Claud twitched in what looked as if it might be vindication but Natalie’s look was blank. ‘She did, but I put it in the washing machine. Claud said I should keep it like she said, but I couldn’t bear to see the man’s blood. And it doesn’t matter, does it? It isn’t as if I killed him.’

‘I’m sure it doesn’t matter, Nat.’ Jude sensed resignation in Claud’s voice. ‘I’m sure it was just a precaution.’

Just a precaution. Who knew what forensic evidence had clung to Natalie’s clothing as she’d cradled Len Pierce in his death throes?

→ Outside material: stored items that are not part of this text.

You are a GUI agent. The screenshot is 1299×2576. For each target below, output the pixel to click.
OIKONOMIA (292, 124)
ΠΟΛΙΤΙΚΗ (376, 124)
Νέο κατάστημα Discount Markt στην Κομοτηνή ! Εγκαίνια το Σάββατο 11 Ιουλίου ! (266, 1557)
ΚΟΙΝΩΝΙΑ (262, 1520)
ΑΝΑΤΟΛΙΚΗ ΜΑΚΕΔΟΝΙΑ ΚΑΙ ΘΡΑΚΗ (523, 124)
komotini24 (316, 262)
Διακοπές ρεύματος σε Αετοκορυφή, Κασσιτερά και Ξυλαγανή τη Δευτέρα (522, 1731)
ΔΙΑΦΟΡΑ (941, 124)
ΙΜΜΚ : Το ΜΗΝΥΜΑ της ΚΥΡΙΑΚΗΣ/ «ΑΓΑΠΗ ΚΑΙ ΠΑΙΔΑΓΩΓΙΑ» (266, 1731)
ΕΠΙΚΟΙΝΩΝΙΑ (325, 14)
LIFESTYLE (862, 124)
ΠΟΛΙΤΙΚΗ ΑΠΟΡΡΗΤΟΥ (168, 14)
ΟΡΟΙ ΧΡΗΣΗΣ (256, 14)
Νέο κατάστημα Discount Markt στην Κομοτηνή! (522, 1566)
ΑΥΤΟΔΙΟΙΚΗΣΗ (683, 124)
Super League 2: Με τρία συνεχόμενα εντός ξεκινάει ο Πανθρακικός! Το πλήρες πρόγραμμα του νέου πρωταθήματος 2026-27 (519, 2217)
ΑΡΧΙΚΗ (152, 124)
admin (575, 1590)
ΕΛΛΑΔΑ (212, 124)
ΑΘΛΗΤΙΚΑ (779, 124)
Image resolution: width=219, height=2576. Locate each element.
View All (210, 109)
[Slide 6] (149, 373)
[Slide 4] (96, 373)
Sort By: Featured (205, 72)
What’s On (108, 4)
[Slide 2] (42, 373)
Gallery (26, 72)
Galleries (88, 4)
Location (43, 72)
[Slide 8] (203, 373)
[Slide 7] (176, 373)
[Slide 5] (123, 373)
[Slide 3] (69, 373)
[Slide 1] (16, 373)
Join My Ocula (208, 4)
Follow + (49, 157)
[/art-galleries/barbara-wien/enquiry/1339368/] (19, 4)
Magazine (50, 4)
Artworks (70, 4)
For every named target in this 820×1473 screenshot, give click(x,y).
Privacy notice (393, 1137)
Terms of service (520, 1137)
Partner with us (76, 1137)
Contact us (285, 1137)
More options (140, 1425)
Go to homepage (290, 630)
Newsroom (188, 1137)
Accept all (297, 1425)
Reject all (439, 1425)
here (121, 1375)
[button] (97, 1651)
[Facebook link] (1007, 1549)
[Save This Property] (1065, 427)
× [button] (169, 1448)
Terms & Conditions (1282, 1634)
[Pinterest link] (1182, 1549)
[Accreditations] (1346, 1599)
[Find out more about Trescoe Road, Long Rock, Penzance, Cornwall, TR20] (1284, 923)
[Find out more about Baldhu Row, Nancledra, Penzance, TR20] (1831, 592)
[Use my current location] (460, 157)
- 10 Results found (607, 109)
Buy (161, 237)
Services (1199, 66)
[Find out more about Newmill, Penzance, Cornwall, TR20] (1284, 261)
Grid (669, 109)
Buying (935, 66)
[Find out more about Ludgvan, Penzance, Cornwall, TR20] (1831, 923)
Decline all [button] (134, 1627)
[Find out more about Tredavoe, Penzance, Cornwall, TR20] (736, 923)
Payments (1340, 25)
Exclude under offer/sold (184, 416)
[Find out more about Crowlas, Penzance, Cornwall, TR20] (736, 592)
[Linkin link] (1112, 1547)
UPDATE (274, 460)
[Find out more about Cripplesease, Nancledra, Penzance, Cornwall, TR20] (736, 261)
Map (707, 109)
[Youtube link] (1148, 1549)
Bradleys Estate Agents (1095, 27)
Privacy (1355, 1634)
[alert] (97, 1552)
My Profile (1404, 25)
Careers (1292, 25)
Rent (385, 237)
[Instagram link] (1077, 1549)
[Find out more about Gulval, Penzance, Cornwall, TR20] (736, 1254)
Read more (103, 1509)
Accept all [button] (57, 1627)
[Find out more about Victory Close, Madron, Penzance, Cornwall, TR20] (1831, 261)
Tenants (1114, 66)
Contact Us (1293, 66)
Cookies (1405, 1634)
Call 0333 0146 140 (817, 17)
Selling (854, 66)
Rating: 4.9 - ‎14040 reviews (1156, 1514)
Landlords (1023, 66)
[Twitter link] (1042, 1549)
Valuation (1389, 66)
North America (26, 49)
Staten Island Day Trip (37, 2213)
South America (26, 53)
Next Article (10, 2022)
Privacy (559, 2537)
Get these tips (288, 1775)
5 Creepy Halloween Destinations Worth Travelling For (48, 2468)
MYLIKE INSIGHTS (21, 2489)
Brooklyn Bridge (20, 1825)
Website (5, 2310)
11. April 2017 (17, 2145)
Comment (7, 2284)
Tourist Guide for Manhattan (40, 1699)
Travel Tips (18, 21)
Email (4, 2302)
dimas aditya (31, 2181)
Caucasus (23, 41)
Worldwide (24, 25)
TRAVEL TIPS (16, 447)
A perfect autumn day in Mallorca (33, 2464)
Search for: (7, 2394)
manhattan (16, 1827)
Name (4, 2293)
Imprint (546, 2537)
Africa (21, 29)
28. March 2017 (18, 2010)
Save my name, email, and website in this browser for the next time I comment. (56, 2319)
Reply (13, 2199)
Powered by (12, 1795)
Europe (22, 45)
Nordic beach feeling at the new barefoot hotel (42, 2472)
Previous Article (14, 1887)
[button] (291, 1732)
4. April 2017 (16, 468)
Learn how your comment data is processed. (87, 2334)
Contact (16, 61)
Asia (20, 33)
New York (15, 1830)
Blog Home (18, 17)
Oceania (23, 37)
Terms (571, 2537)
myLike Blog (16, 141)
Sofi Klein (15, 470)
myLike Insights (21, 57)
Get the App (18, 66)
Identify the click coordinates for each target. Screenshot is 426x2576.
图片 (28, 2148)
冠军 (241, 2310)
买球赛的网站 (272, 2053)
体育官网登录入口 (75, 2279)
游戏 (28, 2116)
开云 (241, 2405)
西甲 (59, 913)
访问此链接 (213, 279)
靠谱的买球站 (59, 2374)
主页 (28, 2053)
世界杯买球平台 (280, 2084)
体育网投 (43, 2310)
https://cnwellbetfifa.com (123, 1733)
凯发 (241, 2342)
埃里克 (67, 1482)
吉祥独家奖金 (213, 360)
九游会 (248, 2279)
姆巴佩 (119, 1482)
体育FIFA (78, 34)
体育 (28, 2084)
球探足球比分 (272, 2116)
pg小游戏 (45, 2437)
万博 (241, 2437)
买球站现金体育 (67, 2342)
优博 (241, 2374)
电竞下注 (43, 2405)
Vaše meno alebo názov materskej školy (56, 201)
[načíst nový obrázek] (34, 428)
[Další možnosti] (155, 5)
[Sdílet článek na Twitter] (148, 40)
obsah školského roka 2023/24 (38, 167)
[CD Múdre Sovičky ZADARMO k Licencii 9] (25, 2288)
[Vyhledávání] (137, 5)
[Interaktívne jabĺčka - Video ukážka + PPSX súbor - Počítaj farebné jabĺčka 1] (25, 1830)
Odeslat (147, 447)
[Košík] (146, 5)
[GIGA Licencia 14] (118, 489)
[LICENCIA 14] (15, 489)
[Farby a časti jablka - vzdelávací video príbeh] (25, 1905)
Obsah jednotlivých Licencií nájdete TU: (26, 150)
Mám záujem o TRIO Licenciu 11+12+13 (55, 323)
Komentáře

In the background, the hum of the washing machine made a mockery of procedure, but there was nothing to be done. ‘Don’t worry about moving him, Mrs Blackwell.’ It happened. It was frustrating, and sometimes it cost a conviction, but Jude was human. The clothing was different — infuriating, evidence contaminated or lost — but you couldn’t blame someone for trying to save a life.

She was still gazing down at her hand. ‘Did I kill him?’

‘I beg your pardon?’

Claud’s expression was somewhere between outrage and stupefaction. ‘Nat—’

‘I moved him, but he was so badly hurt. Did I kill him? Tell me he didn’t die because I moved him?’ She turned her blank expression towards Jude and that fluttering gesture of desolation ghosted once more in front of her body.

Jude shook his head. He didn’t need a medical report to tell him Len’s injuries had been so severe they’d have been almost instantly fatal. Nevertheless, he struggled to suppress a sigh of irritation as he flipped open his notebook. ‘I don’t think there was anything anyone could do for him.’ He paused. ‘Can you try to talk me through what happened?’